[Records from a data collection]
····················
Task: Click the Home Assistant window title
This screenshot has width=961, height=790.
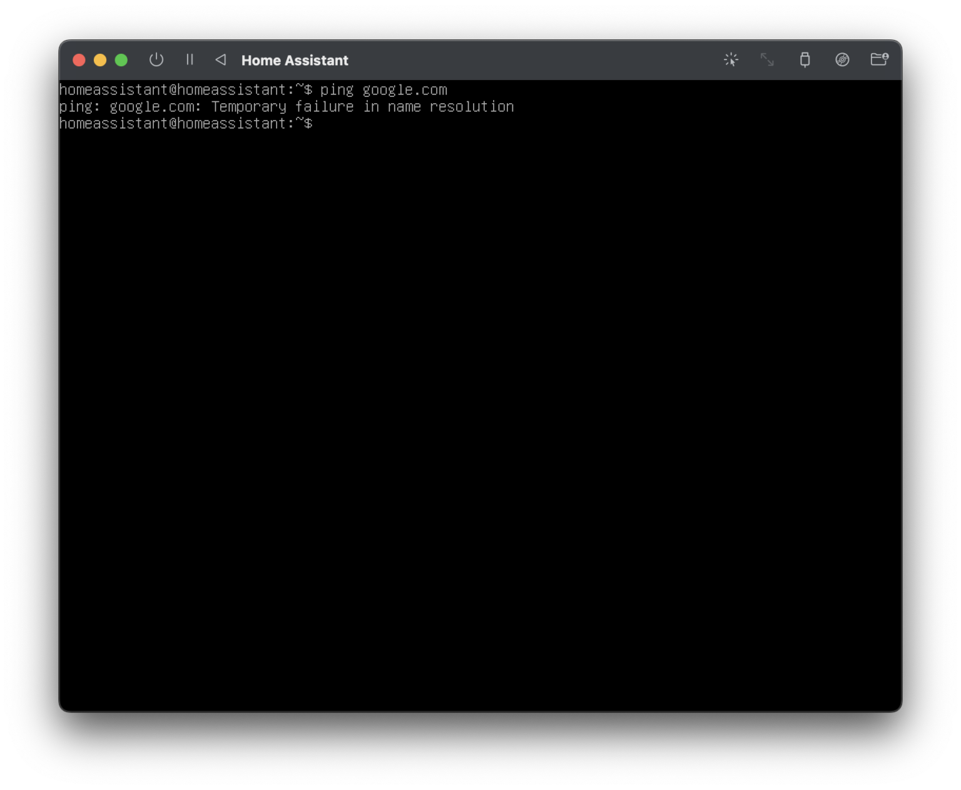Action: click(x=294, y=60)
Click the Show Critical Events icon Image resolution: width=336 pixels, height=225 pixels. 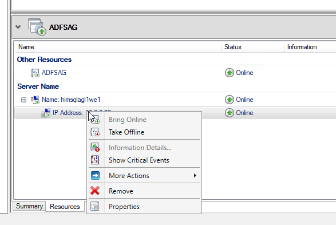95,160
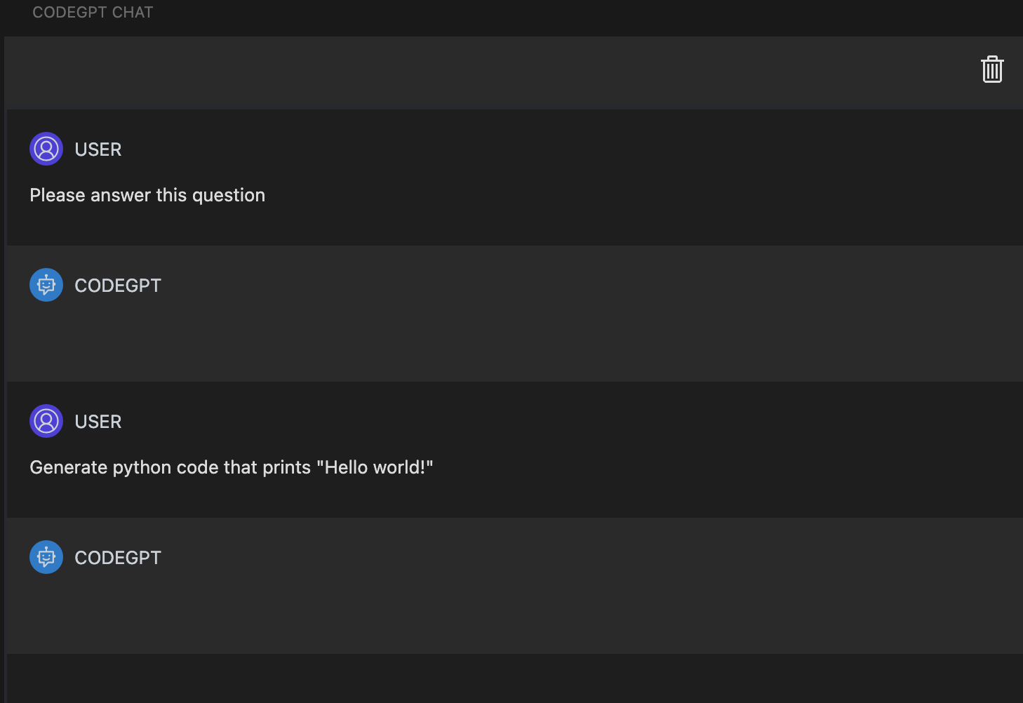Screen dimensions: 1023x703
Task: Click the trash icon to clear chat
Action: 992,69
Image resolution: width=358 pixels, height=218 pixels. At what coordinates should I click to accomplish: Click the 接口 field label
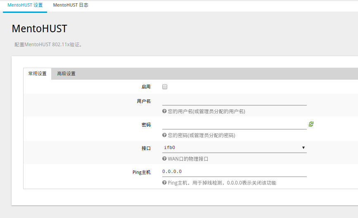click(x=146, y=148)
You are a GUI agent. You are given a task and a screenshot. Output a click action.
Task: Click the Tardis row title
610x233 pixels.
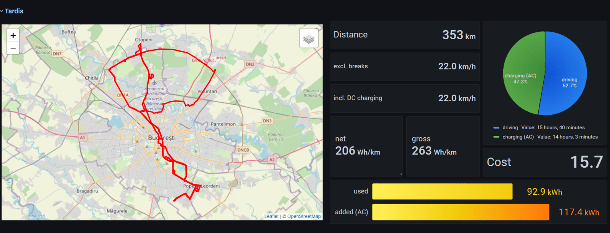point(14,11)
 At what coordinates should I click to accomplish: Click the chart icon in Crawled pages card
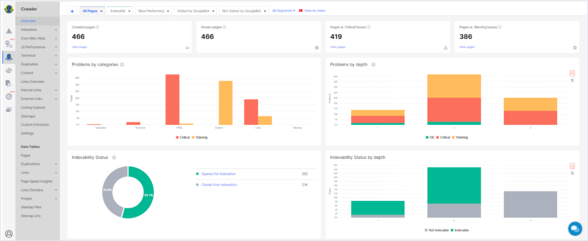[187, 48]
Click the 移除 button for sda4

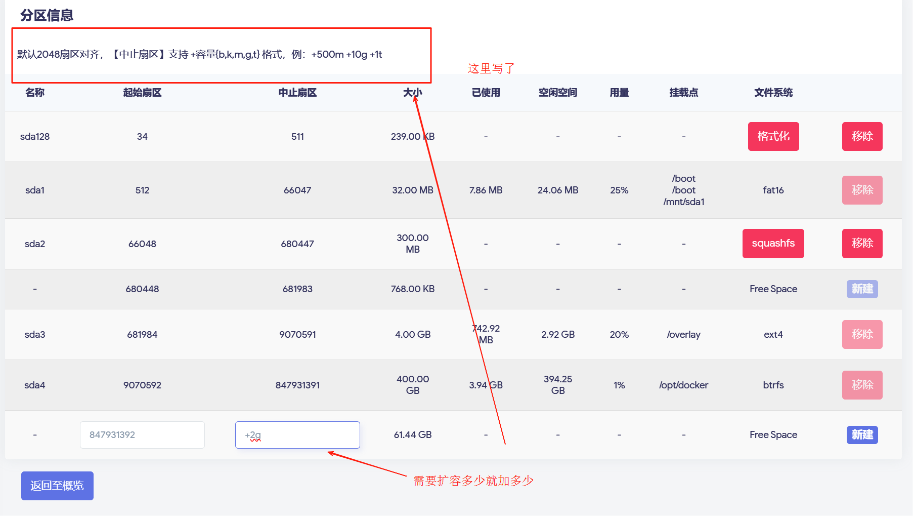[862, 385]
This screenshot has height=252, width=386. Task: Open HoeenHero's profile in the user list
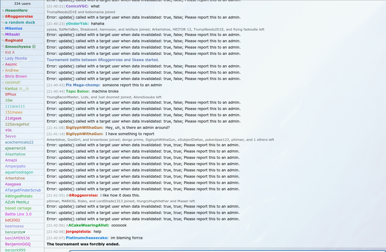(x=16, y=10)
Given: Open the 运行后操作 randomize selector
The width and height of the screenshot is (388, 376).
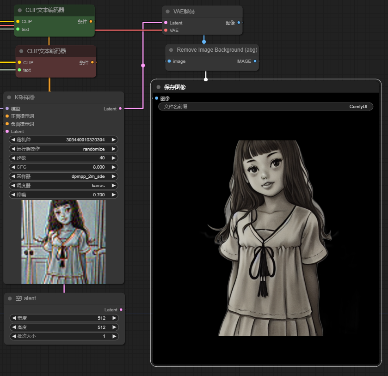Looking at the screenshot, I should tap(63, 149).
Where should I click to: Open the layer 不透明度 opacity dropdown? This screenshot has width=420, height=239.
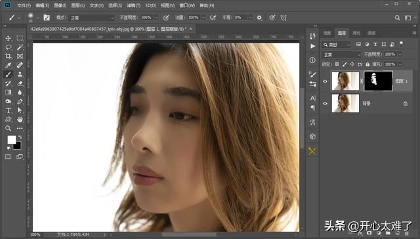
····················
# Activity
Pull every line containing "title" out of the records.

# Task response
Task: Click the Home Assistant window title
Task: Click the Tardis row title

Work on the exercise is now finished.